▶ **What you should do**:
Copy, from the entries below, each line in which the string "Toggle" appears.

▶ **Exercise data**:
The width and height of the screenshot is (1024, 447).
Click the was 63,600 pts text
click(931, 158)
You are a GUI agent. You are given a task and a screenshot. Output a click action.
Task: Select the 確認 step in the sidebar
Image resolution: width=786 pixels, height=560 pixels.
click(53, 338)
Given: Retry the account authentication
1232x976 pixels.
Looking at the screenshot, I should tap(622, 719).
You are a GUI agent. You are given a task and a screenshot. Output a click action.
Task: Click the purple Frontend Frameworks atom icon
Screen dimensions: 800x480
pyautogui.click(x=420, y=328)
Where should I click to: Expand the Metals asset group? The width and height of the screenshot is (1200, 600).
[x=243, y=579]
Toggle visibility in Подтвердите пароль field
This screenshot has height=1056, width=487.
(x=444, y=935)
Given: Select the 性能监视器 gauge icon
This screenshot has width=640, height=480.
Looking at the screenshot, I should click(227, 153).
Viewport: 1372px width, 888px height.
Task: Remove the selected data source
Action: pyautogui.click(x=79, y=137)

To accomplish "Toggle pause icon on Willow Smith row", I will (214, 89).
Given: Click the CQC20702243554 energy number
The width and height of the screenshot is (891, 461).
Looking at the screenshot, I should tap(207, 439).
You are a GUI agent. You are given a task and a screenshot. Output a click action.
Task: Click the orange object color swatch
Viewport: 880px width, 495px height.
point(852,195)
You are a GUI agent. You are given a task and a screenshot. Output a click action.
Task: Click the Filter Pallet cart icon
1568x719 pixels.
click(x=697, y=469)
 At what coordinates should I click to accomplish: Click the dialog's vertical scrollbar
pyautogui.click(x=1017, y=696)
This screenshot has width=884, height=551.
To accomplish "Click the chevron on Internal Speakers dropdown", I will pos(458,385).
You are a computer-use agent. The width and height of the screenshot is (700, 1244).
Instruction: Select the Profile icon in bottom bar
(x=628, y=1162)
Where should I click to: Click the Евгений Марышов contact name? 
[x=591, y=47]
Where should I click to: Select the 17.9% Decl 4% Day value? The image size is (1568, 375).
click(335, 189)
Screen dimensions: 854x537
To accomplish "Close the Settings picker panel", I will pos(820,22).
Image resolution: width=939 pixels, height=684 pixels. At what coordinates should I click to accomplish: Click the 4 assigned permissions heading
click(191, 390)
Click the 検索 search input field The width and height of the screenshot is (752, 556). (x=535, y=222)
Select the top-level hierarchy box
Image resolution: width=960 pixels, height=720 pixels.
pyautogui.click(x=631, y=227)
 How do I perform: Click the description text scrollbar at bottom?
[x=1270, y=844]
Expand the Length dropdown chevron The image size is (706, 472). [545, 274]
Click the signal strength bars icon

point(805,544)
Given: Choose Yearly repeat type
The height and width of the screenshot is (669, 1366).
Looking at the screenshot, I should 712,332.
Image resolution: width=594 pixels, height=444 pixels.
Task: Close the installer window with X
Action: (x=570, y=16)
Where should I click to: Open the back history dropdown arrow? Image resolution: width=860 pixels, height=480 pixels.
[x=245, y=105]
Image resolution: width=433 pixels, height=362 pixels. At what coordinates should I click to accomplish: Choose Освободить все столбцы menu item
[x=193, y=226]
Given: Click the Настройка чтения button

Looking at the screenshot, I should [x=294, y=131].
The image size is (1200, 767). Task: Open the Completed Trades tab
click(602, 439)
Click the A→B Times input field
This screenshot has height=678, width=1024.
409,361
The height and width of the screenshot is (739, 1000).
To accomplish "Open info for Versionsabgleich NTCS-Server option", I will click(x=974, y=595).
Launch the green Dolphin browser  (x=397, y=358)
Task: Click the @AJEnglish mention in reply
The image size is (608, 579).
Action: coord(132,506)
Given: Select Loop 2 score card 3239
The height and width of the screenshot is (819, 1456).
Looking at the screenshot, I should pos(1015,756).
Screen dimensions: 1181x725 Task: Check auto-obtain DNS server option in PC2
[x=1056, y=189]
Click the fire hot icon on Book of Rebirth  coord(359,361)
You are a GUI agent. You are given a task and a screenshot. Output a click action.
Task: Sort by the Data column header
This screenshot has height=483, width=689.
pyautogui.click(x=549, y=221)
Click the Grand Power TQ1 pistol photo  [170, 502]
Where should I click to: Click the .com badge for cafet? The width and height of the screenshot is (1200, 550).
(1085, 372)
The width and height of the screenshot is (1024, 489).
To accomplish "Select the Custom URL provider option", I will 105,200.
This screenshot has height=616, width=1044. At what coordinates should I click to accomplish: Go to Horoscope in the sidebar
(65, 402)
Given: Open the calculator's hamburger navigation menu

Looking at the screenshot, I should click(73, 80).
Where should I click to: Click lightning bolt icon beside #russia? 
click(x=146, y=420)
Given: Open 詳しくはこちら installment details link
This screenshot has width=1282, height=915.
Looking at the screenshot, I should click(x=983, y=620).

▶ **Finished exercise**:
Toggle visibility in Подтвердите пароль field
To accomplish "Toggle pause icon on Willow Smith row", I will (214, 89).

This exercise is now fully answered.